#### [What you need to do]
[1] In the sewing machine repair comments, list each machine part that the comment beginning "My sliding block" says will not move.
[2] Reproduce word for word the stretch of the sewing machine repair comments from "This righty loosy, lefty" through "and take care.".
[3] Pick up the sewing machine repair comments after their last sentence and continue them.

#### [Extract]
Start of Block

Thank you for filming this process and sharing it on RUclips! I found one of these machines at a thrift store and decided to fix it up myself! Your videos are so helpful and informative! Thanks again!
You should pull out the very ending with the trick for reinstalling the needle clamp and make it its own movie! I don't know why I think I'll remember how to do it the next time...only to have to find this video again! :)
Thank you for this - I've done it once before for a machine I did for a friend and have another pulled apart and cleaned (that will be my own machine). I did that several months ago now so this video will be really handy for when I have to put it back together again.
My sliding block, does not slide, lol. My hand wheel does not turn, my needle bar does not raise, my presser bar does not raise, sighhhh. I’m gonna keep at her though.
@@BobFowlerWorkshop yep. I managed to get slight movement in everything except the needle bar and horizontal hook drive shaft. The presser bar is now fully operational YAY. Other than the WD version called “penetrant” any idea on what I could to to get those parts moving chemically? I’ve tried steel wool as well and a good clean. I read maybe a bit of kerosene, should I try a drop of rust converter or will that just make it harder to knock those bar/shafts out if it comes to that?
@@alisonaussie4995 If you need something with a bit of abrasive power to clean dried crud, you can (carefully) use a green Scotch Brite pad to help get the nasty stuff off.
This righty loosy, lefty tighty screw almost drove me crazy. But if you don‘t know it either.... But now, this f...... screw is loose 🤣😂 You are one of the best, thanks a lot and take care.
Bob, I’ve watched this video about 20 times today as I put my 201 back together today. This has been so helpful! You mention that you would be setting the needle bar and presser foot height later-but I can’t find the video that you address this. Help! Thanks so much for your amazing content. BTW - the bobbin video that you recorded last week came out in the nick of time.
Thank you for the very helpful video ! I can't get the pressure bar out because it's stuck in the little block. Would you have an idea to separate them ?
Sure... remove the sets crew, take off the presser foot and screw, then grab the bottom of the shaft with pliers and rotate it to break it free from the schmoo. If she doesn't want to move, try slathering the rod with some oil and scrubbing with a green Scotch-Btite pad.
Another question... How would you deal with a stuck needle bar ? It's stuck in its up position so I can't access the screw trough the hole you mention. I think it's actually because of the needle bar that the whole machine is frozen. All the other parts slightly move when I turn the wheel.

End of Block

#### [Extracted data]
Start of Block

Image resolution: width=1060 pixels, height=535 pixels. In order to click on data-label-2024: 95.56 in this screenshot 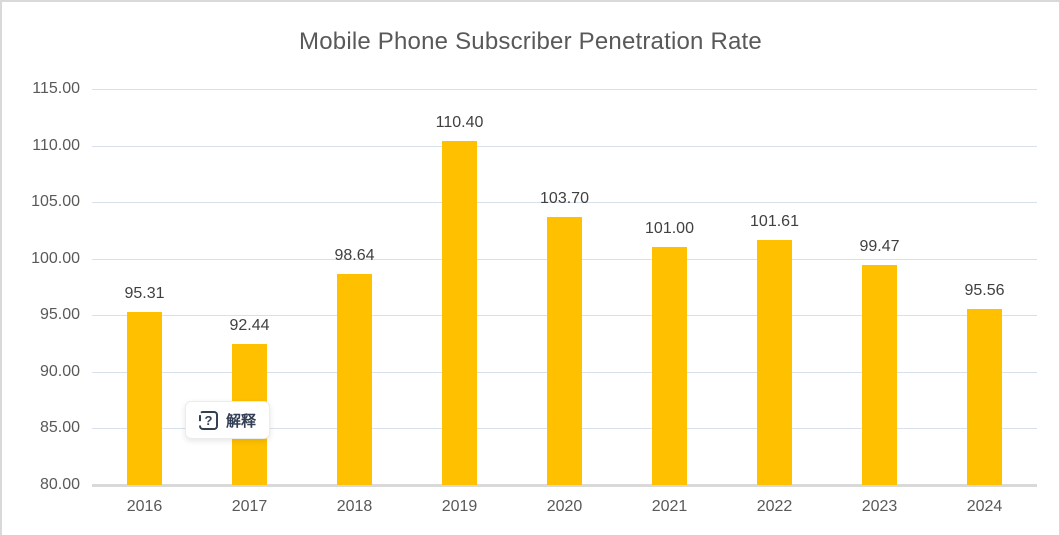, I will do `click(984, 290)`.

End of Block
Start of Block

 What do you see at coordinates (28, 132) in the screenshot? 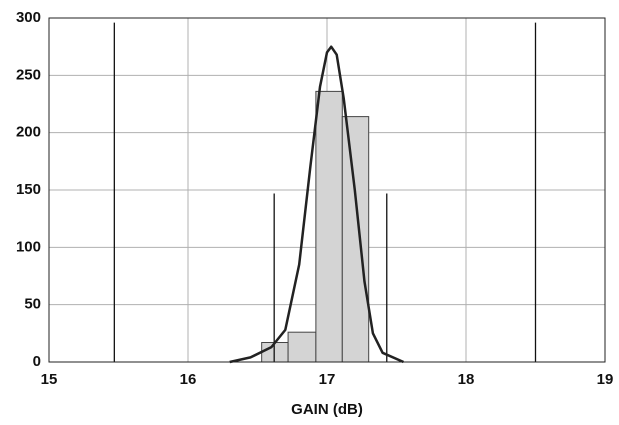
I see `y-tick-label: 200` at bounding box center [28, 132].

End of Block
Start of Block

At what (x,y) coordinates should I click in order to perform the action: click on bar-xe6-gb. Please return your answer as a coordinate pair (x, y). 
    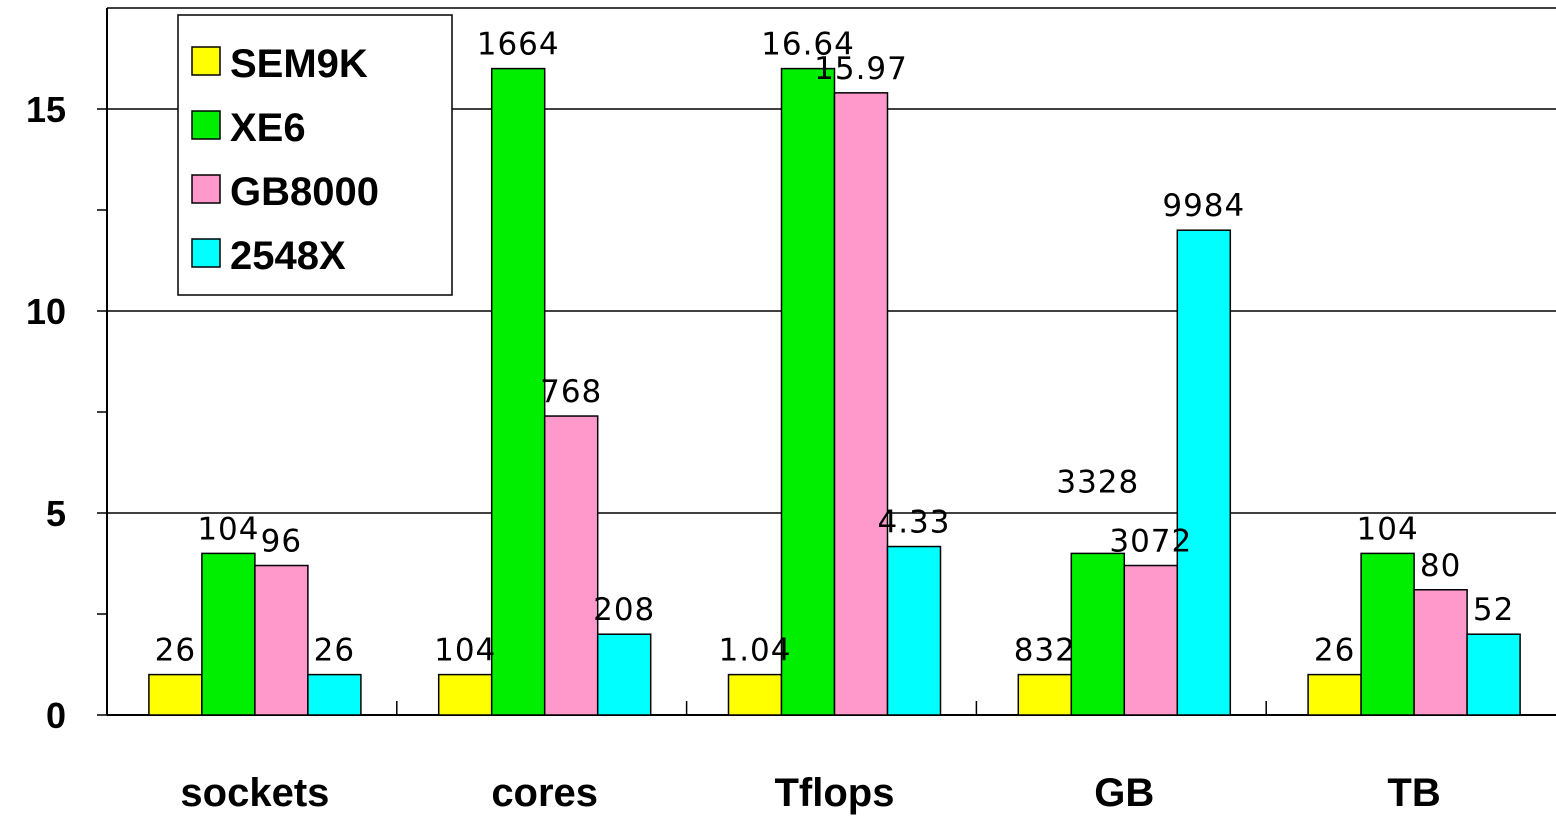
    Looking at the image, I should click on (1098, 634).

End of Block

#### [Answers for the exercise]
[1] sliding block, hand wheel, needle bar, presser bar

[2]
This righty loosy, lefty tighty screw almost drove me crazy. But if you don‘t know it either.... But now, this f...... screw is loose 🤣😂 You are one of the best, thanks a lot and take care.

[3]
Preferred tools... My favorite subject! I love this screw driver set: www.amazon.com/gp/product/B07QRCYCXM/ref=ppx_yo_dt_b_asin_title_o05_s01?ie=UTF8&psc=1 and to get the backside type needlebar clamps it's hard to beat this bit: www.amazon.com/gp/product/B07GXC2964/ref=ppx_yo_dt_b_asin_title_o04_s00?ie=UTF8&th=1
Can you please make a video to show how to replace the 201K tension unit as a whole please. There are many videos out there on how to disassemble, clean and reassemble the 201 tension unit, but can’t locate one that shows which screws etc need to be removed to replace the tension unit as a whole! Thanks in advance.
at 12:30 what are you turning fomo the back of the arm to tighten down on the needle bar? Mine looks different and has nothing to unscrew or screw through the hole in the back.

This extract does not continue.